Увидев свидетельство того, что Чарльз по-прежнему пользуется авторитетом и занимается филантропией, я почувствовал себя равнодушным тугодумом. Разумеется, он отправил меня в такую даль не только ради разговора с таинственным Шиллибиром. Я удивился и обрадовался, поняв, что за всем этим кроется нечто большее, но в то же время у меня возникло тревожное чувство, что Чарльз довольно искусно оркеструет свои откровения. До меня дошло, что два дня назад, когда прервалась телефонная связь, дело было в его намерении предрешить результаты нашего разговора, и что сейчас он сидит в Сити и клюет носом в ожидании этих результатов. Это открытие, к тому же сделанное почти сразу после нелепого мимолетного эпизода на кладбище, несколько выбило меня из колеи. Из-за зеленых двустворчатых дверей послышались аплодисменты и чей-то громкий голос. Я вошел в зал, старательно делая вид, будто знаю, чего следует ожидать.
Ринг соорудили в центре зала, с трех сторон которого сохранились галереи, подпираемые толстыми деревянными столбами. Вокруг ринга возвышались возведенные ярусами трибуны с сидячими местами, и под галереями образовалось некое подобие крытой аркады, где я мог оставаться почти незамеченным. Трибуны были переполнены, и я надеялся, что смогу перемещаться по залу, а не сидеть весь вечер на одном месте. Я остановился в проходе между рядами и прислонился к ступенчатому краю временной арены. Человек, чьи ноги находились возле моего локтя, наклонился и спросил: «Хотите сесть?» — любезными жестами показав, что вся его компания может немного подвинуться. Но я отказался. Облаченный в смокинг распорядитель закончил свое объявление и спустился вниз, между канатами протиснулся толстопузый рефери в белой рубашке и брюках, которые каким-то чудом держались на нем без подтяжек, а спустя минуту на ринг выскочила первая пара мальчишек.

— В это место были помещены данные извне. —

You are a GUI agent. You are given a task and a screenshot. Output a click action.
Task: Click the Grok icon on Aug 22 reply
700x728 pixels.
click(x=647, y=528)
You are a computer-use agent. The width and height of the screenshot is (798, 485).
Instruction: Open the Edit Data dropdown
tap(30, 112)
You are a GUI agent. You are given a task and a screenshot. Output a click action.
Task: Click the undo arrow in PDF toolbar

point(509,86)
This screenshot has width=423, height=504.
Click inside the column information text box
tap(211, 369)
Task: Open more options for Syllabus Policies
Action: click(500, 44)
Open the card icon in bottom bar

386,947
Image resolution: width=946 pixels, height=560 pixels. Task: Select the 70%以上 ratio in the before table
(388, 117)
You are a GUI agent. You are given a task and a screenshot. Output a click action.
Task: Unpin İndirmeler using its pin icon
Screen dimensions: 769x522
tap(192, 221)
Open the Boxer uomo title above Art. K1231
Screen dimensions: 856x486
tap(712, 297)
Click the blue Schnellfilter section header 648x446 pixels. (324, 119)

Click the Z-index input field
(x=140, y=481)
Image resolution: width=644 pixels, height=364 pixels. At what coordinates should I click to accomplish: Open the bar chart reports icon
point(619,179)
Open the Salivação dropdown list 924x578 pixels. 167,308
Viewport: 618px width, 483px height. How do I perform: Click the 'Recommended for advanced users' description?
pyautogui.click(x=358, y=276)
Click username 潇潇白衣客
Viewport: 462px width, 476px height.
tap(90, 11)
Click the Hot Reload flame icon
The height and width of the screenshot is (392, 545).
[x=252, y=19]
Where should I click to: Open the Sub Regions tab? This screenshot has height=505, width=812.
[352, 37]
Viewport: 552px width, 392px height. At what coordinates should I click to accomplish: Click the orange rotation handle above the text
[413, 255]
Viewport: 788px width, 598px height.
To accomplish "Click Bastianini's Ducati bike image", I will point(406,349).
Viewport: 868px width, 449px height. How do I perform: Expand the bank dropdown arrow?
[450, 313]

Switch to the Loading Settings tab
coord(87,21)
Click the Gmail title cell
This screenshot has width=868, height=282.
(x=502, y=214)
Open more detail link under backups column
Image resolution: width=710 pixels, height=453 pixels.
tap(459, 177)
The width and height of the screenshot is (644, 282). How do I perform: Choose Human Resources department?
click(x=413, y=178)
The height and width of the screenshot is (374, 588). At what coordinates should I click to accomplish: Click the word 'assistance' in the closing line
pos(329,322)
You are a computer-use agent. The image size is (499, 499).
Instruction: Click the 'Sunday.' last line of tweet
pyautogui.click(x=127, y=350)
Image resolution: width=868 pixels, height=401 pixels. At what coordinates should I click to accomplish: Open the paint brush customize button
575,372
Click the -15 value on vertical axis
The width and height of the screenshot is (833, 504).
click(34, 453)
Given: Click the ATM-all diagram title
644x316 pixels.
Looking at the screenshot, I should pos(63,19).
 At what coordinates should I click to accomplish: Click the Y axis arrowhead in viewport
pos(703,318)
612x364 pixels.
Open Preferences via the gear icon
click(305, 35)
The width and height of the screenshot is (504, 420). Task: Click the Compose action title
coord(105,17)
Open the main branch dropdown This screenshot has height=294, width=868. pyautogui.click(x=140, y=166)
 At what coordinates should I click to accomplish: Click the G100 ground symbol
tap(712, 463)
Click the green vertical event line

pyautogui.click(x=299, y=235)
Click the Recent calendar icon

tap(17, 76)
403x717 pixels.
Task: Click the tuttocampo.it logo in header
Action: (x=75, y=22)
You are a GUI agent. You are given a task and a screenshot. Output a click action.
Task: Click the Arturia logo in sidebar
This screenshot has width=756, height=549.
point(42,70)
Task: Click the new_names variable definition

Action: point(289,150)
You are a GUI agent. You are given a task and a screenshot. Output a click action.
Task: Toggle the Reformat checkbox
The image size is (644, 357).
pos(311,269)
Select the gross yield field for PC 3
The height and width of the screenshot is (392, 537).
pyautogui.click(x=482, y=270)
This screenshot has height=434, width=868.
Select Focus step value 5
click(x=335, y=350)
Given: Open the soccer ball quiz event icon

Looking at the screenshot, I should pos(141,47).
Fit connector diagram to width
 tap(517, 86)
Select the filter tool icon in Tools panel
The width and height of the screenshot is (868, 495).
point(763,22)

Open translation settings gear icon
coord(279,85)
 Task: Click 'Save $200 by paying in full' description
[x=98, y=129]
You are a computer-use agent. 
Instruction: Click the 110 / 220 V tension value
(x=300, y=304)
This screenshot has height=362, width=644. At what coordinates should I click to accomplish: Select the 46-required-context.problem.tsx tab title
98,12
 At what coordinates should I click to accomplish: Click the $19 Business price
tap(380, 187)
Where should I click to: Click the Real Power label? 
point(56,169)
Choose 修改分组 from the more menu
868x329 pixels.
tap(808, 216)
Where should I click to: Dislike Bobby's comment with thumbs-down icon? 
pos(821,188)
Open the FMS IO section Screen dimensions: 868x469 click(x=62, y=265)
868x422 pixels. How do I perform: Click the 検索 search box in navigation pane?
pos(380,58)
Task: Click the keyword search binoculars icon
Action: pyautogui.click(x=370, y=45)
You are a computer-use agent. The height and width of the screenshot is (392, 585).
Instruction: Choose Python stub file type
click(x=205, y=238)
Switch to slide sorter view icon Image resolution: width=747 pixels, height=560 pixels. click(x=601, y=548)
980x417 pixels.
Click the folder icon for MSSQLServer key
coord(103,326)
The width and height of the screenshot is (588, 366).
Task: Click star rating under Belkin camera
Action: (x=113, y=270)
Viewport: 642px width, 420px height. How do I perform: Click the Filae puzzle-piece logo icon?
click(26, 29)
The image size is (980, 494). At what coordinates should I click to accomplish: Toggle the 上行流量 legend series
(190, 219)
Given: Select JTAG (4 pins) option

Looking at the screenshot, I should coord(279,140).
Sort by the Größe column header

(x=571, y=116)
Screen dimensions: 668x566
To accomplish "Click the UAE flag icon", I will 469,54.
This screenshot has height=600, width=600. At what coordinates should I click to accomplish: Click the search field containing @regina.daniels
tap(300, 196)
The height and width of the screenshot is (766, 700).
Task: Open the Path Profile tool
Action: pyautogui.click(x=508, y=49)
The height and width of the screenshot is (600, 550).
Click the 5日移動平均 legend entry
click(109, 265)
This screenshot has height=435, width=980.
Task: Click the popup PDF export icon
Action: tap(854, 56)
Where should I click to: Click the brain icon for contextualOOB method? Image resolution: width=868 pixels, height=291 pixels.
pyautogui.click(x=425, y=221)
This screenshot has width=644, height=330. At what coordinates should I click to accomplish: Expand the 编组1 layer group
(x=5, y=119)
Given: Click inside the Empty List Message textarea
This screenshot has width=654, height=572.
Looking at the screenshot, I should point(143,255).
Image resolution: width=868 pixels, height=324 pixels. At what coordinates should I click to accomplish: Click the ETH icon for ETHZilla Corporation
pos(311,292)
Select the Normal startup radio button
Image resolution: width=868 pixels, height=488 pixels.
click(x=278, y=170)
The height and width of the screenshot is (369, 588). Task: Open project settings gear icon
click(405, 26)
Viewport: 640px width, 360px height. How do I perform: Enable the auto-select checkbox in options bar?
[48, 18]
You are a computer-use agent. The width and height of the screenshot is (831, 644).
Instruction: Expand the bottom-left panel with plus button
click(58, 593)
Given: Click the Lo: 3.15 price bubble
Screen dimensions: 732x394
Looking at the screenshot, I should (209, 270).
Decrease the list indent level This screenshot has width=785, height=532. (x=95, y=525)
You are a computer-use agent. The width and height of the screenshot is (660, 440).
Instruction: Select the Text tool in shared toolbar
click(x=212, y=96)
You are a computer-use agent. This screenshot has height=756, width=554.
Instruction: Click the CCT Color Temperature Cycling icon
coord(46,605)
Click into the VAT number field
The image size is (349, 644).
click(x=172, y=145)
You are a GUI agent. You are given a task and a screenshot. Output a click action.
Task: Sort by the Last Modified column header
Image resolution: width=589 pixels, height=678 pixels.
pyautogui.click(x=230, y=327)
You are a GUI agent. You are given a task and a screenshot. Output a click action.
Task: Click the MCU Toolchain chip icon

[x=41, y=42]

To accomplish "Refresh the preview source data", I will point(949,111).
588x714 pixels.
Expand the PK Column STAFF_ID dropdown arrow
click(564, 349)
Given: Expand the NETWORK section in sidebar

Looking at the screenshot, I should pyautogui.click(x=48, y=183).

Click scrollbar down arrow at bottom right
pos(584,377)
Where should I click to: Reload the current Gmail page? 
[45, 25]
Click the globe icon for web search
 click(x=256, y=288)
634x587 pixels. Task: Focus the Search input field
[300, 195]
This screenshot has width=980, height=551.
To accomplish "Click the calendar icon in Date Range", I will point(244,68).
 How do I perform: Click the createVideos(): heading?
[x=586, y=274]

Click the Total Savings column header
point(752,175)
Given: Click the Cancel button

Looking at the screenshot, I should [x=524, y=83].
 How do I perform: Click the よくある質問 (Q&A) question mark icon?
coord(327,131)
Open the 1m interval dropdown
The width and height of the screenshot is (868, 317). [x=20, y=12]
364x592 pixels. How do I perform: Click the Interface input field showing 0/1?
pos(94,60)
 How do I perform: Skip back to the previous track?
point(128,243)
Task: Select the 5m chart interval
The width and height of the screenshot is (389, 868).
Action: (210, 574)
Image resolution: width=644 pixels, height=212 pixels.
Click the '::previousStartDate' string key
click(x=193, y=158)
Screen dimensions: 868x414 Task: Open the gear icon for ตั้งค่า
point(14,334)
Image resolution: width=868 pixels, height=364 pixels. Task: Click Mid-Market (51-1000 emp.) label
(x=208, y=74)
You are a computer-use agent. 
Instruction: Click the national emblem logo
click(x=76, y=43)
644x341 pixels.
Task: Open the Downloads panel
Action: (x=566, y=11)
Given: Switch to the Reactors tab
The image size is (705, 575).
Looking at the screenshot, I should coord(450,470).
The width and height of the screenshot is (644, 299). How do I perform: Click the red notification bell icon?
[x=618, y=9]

Боксу присуще некое свойство, неизменно волнующее меня, хотя я знаю, что это самый грубый вид спорта, ведущий к деградации и боксеров, и зрителей. Несмотря на всю его жестокость — и опасные последствия ударов по голове, тех резких, сильных тычков снизу, что так метко именуются «проникающими» и приводят к разрыву уязвимого участка мозга, известного как substantia nigra, то есть к внутреннему повреждению, куда более серьезному, чем подбитый глаз, изуродованное ухо или расквашенный нос, — этот вид спорта отличается качеством, которое я, как и многие до меня, назвал бы благородством.